Natürlich beruht Chinas zunehmende Macht in starkem Maße auf seinem außergewöhnlichen wirtschaftlichen Erfolg. Die ADB-Sitzung fand im Bezirk Pudong statt, dem bemerkenswertestem Baustandort in Schanghais. Noch vor einer Generation überwiegend Brachland, hat sich Pudong inzwischen zu einem blühenden Zentrum mit Wolkenkratzern, Luxushotels, Parks, Industrieflächen und langen Reihen von Mietshäusern entwickelt. Schanghais Wirtschaft insgesamt wächst derzeit um etwa 13% pro Jahr, d.h., ihr Umfang verdoppelt sich alle fünf bis sechs Jahre. Überall gibt es Neugründungen, Innovationen und profithungrige junge Unternehmer.
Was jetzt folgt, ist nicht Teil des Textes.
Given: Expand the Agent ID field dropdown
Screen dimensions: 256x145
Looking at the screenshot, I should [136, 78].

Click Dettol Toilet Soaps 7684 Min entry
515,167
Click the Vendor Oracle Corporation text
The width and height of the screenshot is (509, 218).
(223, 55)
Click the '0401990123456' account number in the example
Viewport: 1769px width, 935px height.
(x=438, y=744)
Ich hatte bei den ADB-Sitzungen Gelegenheit, an mehreren hochrangigen Treffen zwischen chinesischen und afrikanischen Regierungsvertretern teilzunehmen. Die Ratschläge, die die afrikanischen Führer von ihren chinesischen Gesprächspartnern erhielten, waren solide und sehr viel praxisbezogener als jene, die die Weltbank normalerweise erteilt.